According to the 10th edition of the Worldpay Global Payments Report (GPR),, the UK has witnessed a significant decline in cash use over the past decade, with its share of point-of-sale (POS) spending dropping from 32 per cent to 10 per cent between 2014 and 2024, accounting for £128 billion of in-store transactions.
This trend was accelerated by the COVID-19 pandemic, which hastened a shift toward digital payment methods.
Despite this, the rate of cash’s decline has stabilised. It remains a vital part of the UK payments landscape and is projected to account for £109 billion (8%) of in-store spending by 2030.
Digital payments have surged in the UK, largely driven by the rise of digital wallets.

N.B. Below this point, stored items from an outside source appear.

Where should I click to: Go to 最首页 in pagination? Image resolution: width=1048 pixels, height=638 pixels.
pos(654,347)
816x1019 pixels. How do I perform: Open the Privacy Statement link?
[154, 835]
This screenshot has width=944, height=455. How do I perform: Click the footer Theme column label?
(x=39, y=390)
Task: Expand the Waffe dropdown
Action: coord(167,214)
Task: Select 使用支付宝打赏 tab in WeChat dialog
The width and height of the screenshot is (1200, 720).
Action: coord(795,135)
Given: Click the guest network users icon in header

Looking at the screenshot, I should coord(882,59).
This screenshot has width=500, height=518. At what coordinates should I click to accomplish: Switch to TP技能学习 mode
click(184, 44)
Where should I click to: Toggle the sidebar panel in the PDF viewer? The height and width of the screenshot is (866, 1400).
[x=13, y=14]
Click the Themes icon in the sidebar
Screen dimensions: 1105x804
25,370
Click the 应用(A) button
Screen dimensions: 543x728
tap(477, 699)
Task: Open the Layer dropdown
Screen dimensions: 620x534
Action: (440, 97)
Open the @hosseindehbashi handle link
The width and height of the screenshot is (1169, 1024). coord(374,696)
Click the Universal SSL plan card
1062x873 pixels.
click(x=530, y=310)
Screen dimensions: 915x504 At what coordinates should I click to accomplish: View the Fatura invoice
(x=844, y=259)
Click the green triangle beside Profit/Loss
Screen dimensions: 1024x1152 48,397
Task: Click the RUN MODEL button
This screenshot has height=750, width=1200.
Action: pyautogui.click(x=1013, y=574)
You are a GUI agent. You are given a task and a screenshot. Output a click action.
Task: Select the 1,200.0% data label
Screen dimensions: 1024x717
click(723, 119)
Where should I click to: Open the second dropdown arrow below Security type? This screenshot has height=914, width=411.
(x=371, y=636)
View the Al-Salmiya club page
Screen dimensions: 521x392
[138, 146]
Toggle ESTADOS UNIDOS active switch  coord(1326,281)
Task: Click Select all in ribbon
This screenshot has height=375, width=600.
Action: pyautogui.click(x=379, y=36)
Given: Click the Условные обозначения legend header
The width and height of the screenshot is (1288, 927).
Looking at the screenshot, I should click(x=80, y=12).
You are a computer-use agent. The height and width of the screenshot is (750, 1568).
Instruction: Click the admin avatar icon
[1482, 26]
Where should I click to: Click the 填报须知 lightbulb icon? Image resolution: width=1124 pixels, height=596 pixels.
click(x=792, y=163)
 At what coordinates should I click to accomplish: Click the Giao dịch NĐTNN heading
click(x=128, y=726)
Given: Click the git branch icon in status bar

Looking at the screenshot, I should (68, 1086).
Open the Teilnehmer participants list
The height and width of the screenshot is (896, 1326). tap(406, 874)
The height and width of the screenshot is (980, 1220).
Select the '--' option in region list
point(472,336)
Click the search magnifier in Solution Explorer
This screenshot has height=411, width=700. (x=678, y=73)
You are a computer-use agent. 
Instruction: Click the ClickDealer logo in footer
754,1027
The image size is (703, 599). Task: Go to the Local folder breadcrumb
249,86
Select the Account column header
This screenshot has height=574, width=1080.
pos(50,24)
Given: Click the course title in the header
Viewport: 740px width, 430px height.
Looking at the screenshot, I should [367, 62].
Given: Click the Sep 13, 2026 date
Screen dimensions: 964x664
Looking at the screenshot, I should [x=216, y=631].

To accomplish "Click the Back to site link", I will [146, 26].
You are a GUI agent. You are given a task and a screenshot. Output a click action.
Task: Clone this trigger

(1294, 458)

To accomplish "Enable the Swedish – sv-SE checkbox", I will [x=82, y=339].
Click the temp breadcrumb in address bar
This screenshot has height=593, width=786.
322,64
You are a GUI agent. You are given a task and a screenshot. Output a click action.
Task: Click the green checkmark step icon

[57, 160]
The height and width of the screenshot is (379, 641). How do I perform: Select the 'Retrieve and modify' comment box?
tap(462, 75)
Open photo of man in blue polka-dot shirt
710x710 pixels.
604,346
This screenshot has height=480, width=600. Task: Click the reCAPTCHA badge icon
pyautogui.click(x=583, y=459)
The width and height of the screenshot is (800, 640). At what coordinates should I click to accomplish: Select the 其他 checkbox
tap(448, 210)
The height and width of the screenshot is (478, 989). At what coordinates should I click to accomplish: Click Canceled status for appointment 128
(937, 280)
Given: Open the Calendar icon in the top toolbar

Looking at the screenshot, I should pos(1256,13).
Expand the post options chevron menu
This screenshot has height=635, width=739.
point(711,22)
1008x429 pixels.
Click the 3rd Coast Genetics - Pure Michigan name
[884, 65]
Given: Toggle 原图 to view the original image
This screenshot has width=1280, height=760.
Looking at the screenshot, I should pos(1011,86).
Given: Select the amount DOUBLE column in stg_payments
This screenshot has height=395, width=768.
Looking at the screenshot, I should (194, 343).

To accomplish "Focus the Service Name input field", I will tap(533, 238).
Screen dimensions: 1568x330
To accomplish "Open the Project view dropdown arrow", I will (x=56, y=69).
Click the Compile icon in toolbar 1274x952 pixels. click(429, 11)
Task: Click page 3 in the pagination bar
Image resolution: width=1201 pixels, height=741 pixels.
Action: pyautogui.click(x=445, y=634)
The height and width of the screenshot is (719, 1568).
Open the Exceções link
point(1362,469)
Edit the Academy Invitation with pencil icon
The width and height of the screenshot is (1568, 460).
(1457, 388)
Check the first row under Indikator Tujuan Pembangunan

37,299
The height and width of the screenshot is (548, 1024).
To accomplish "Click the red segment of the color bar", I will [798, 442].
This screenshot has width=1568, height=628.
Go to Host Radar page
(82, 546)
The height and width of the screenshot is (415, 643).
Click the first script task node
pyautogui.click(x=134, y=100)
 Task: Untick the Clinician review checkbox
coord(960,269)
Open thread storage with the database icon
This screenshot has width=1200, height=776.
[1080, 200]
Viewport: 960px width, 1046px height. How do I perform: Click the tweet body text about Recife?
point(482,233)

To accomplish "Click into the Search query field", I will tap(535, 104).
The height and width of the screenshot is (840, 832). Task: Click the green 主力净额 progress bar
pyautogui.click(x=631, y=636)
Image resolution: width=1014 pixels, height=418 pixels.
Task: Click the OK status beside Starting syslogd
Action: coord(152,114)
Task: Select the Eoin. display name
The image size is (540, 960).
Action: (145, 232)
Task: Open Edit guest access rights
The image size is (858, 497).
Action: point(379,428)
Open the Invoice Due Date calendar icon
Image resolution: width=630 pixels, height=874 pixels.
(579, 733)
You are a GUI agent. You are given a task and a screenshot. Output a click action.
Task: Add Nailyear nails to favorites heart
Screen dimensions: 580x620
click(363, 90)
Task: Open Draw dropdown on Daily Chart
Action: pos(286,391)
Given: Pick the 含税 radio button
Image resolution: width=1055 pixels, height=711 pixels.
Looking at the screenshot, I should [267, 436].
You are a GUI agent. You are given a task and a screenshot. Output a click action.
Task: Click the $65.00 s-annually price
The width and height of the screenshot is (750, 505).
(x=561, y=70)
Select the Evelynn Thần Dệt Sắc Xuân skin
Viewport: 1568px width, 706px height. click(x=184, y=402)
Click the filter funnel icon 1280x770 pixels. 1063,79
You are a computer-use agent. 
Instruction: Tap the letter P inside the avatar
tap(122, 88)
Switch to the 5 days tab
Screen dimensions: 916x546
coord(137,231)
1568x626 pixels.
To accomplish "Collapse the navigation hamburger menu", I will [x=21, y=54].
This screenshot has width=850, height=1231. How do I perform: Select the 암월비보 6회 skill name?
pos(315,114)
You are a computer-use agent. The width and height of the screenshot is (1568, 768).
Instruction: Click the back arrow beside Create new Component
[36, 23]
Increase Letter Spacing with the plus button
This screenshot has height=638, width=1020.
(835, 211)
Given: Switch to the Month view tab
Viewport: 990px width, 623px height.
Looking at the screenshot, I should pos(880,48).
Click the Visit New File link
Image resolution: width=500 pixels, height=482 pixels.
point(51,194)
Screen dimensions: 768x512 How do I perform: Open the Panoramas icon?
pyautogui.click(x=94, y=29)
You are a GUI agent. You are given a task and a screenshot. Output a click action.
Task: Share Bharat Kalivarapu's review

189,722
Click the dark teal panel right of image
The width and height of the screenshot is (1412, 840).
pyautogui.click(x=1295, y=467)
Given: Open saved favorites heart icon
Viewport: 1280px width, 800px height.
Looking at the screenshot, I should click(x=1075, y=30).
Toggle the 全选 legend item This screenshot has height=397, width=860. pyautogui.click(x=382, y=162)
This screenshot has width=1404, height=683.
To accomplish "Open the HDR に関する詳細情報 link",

From 2014 to 2024, the value of e-commerce transactions conducted via digital wallets quadrupled, accounting for £108 billion in spending last year.
This rapid adoption has positioned the UK as the third, behind Denmark and Norway in Europe for online digital wallet use. At POS, digital wallets have seen remarkable growth, increasing from just 1 per cent to 18 per cent of spend during the same period.
This trajectory is set to continue, with projections indicating a rise to 33 per cent by 2030, when £447 billion of in-store spending is likely to be made via digital wallets.
Complementing this trend is the rapid expansion of buy now, pay later (BNPL), which has grown from under 1 per cent of online spend in 2014 to account for 7 per cent of online spend in 2024. It is projected that by 2030 £33bn of UK online spend will be made via BNPL.
This reflects a broader shift in consumer purchasing behaviour toward more flexible and digital payment solutions.
Pete Wickes, general manager, EMEA at Worldpay, said, “In an era where consumer choice is king, the UK’s payment landscape has become a sophisticated network of diverse options, reflecting the nuanced demands of its users.
"It reflects a society that values the security and familiarity of traditional payment methods, while simultaneously embracing the efficiency and enhanced experience offered by emerging technologies.”
Despite the rise of digital alternatives, UK consumers remain loyal to cards. £1 trillion of total in-store and online spending was conducted using cards in 2024.
Additionally, Worldpay’s Global Payments Report survey reveals that 63 per cent of digital wallets in the UK are funded by cards, underscoring their continued role in the UK’s payment infrastructure, despite the growth of digital methods.
The popularity of debit cards persists in the UK, particularly amid ongoing economic challenges. Consumers are spending within their means, with almost a quarter of UK consumers indicating that budgeting was a motivator for using debit cards in store, rising to almost a third for online use.
In 2024, the share of in-store spending via debit and prepaid cards was almost double that of credit cards, at 46 per cent compared to 24 per cent at POS.
Wickes added: “Worldpay champions a diverse and dynamic payments landscape, recognising that payment choice enhances the customer journey, supports merchant growth, and powers commerce.
"As we witness the convergence of the old and the new, merchants should be prepared to leverage this dynamic ecosystem by offering payment options that are both responsive to and anticipatory of their customers’ behaviours and preferences.”